Bitcoin mining firms Riot, TeraWulf, and CleanSpark are the best-positioned within the industry to handle the significant cost increases expected following the Bitcoin halving event in April, according to analysis by asset manager CoinShares.
As a result of halving, CoinShares predicts that the cost of production and cash costs will increase from approximately $16,800 and $25,000 per Bitcoin in the third quarter of 2023 to $27,900 and $37,800, respectively. The average cost of production post-halving for crypto miners is projected to be $37,856.
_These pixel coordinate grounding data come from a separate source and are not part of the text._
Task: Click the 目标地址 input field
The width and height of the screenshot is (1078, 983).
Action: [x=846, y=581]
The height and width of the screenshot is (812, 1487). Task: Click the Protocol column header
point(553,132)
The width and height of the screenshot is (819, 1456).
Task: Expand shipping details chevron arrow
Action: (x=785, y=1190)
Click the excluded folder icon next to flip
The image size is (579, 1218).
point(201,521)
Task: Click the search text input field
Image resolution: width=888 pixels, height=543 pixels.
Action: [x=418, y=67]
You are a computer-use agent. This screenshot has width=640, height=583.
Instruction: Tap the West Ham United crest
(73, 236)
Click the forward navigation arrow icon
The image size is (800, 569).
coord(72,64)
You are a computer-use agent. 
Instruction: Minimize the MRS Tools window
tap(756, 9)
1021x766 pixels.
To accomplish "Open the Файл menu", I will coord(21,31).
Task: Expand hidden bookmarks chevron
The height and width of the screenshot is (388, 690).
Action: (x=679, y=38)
The halving reduces the block reward given to miners by half, thereby slowing down the rate of new Bitcoin creation as part of the network supply control deflationary policy. The next halving, estimated to take place in April 2024, will reduce the Bitcoin block reward to 3.125 BTC. The cost of mining, however, remains the same or may even increase due to miners’ expansion of operations to remain profitable.
“[…] we think Riot, TeraWulf and Cleanspark are best positioned going into the halving. One of the main problems miners have is large SG&A [selling, general, and administrative expenses] costs. For miners to break even, the halving will likely force them to cut SG&A costs, otherwise they could continue to run at an operating loss and having to resort to liquidating their HODL balances and other current assets.”
CoinShares analysis assumes Bitcoin price at $40,000 post-halving, noting that below this point, mining firms will “likely eat into their runway,” meaning miners would end up using financial reserves or operational buffers to remain in business.
In this scenario, Riot appears to be the best positioned to navigate the halving event “due to their cost structure and long runway.” However, the company is not shielded from challenges if the Bitcoin price falls below $40,000.
“Overall, unless the price of Bitcoin remains above $40,000, we believe that only Bitfarms, Iris, CleanSpark, TeraWulf and Cormint will continue to operate profitably.”
CoinShares points out that while most miners are improving their fleet efficiency — measuring energy consumption against mining output — the direct cost structure is not improving since they “will need to increase their power draw and energy consumed to mine the same amount of Bitcoin.”
According to CoinShares’ analysis, electricity costs per Bitcoin pre- and post-halving form about 68% and 71% of miners’ total cost structure.
“The more rigs a miner has for self-mining, the larger the data centre needed on a megawatt basis. This large capital expenditure is either funded by cash, equity or debt, of which the latter can hurt miners’ all-in cost of production due to higher interest expense and put them at risk during Bitcoin downturns,” reads the analysis using Core Scientific as an example.
In an effort to return to solvency, Core Scientific closed an oversubscribed $55-million equity financing round on Jan. 8. The mining company intends to relist on Nasdaq after bankruptcy proceedings are completed.